===== EXCERPTED DATA

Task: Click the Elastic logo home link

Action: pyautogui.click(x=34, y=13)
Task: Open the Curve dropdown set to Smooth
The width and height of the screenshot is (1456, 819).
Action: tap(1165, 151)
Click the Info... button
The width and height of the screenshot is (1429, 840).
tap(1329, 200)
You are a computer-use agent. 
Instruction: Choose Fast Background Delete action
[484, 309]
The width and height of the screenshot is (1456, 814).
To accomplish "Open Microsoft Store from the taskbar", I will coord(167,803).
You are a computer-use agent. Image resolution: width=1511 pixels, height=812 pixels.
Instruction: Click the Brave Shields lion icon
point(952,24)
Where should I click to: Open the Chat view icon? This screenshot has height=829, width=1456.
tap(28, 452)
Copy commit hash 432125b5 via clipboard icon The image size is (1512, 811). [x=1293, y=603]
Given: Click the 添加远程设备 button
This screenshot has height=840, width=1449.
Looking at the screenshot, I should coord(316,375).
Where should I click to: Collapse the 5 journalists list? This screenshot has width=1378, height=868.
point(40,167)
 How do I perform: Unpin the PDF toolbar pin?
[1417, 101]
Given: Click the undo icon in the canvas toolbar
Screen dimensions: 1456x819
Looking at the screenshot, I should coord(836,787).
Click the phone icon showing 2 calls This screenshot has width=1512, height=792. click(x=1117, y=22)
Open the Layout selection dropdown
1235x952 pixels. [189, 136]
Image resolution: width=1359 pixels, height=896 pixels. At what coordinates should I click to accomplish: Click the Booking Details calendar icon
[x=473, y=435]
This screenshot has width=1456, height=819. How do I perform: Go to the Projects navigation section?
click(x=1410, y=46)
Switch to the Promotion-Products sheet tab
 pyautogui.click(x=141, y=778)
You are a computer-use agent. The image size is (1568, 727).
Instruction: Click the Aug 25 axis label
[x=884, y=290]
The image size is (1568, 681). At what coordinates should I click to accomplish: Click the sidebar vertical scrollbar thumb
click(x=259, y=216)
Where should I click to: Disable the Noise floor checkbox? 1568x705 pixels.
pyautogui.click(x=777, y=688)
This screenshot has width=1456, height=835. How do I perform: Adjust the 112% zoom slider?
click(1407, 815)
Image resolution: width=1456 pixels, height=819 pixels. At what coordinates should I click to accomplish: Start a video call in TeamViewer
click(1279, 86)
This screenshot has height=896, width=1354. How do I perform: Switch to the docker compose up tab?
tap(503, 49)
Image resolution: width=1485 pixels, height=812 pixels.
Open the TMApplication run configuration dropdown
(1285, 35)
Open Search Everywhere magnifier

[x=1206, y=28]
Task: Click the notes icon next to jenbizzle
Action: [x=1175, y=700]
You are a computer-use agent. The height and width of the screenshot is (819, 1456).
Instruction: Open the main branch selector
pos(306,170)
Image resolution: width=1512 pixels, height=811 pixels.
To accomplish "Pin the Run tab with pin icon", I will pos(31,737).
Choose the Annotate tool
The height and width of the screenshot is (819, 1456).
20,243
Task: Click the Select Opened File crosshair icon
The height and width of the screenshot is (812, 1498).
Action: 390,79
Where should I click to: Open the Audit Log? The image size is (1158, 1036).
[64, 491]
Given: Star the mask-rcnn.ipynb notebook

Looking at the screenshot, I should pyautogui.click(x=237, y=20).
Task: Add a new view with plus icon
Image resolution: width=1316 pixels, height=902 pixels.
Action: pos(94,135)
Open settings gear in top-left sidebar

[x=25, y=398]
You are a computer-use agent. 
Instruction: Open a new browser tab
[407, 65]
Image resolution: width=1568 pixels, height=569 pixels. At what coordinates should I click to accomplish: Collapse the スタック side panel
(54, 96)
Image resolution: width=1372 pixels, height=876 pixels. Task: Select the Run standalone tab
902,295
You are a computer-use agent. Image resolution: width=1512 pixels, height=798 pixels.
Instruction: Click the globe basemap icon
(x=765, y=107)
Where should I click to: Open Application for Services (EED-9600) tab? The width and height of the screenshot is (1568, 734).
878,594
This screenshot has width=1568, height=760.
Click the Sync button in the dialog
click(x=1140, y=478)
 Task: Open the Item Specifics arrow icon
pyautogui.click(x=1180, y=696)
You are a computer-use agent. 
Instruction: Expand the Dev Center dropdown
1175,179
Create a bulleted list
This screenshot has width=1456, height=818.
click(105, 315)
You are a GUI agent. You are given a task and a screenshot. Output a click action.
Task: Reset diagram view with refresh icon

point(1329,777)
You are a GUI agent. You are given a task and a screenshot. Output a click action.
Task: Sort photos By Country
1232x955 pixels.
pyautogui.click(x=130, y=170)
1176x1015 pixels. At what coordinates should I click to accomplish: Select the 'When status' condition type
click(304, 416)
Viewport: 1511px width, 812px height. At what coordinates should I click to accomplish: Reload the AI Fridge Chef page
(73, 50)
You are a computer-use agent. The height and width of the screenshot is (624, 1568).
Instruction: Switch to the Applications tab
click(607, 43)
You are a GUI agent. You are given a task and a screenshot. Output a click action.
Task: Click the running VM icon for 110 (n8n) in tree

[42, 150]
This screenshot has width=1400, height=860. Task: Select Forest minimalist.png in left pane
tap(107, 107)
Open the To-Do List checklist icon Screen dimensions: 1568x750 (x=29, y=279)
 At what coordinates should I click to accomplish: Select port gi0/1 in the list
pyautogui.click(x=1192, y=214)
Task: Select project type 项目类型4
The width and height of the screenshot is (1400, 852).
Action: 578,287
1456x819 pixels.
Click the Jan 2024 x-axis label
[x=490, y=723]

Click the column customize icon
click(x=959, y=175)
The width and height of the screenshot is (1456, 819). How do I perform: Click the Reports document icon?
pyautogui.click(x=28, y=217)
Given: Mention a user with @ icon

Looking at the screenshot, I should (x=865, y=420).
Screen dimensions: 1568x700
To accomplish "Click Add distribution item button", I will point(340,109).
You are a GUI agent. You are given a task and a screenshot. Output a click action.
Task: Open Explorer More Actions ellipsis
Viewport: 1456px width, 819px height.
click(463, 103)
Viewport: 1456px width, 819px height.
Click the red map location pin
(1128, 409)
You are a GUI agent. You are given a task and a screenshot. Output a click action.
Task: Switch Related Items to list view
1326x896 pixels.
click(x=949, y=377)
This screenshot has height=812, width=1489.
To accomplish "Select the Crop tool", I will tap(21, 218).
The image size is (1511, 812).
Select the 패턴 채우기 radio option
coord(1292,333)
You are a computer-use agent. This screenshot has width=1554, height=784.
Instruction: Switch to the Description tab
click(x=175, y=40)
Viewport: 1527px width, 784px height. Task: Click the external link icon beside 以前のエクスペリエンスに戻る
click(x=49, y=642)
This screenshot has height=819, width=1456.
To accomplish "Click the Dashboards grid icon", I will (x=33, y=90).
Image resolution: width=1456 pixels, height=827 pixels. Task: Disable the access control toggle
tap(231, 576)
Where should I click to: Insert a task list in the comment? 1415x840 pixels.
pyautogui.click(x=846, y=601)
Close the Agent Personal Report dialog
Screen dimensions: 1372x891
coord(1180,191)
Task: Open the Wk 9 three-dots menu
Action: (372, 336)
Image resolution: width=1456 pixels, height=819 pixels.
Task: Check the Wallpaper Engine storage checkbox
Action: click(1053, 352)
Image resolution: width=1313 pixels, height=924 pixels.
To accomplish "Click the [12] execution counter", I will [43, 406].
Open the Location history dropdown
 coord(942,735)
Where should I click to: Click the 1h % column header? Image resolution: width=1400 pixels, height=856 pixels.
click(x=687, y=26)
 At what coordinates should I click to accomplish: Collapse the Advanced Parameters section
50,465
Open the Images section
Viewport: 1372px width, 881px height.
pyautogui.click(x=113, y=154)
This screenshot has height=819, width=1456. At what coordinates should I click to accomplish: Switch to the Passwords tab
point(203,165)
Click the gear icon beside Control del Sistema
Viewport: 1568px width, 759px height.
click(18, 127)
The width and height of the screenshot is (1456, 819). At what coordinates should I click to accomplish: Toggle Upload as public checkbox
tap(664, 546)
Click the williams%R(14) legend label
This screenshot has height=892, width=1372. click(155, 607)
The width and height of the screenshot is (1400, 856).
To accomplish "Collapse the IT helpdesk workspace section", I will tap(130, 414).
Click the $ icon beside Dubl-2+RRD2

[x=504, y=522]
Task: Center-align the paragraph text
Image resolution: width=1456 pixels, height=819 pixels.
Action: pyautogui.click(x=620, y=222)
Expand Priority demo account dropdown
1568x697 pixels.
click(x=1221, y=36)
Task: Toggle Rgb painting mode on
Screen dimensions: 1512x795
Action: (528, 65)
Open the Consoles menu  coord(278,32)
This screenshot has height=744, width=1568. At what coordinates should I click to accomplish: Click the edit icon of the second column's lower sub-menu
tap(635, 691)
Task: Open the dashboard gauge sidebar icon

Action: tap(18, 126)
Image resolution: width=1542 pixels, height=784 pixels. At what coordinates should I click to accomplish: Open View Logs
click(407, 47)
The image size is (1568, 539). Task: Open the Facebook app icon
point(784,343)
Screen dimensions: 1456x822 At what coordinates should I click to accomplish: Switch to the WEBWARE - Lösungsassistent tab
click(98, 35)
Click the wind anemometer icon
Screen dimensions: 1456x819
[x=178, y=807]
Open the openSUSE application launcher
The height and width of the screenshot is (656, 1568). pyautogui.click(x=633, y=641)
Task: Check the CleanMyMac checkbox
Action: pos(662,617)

==========

• [TASK PROMPT]:
Your answer should consist of copies of the lines above that include the string "computer".

• [EXERCISE OUTPUT]:
You are a computer-use agent. 
You are a computer-use agent. Image resolution: width=1511 pixels, height=812 pixels.
You are a computer-use agent. The image size is (1568, 727).
You are a computer-use agent. The height and width of the screenshot is (819, 1456).
You are a computer-use agent. 
You are a computer-use agent. Image resolution: width=1512 pixels, height=798 pixels.
You are a computer-use agent. 
You are a computer-use agent. The height and width of the screenshot is (624, 1568).
You are a computer-use agent. This screenshot has width=1554, height=784.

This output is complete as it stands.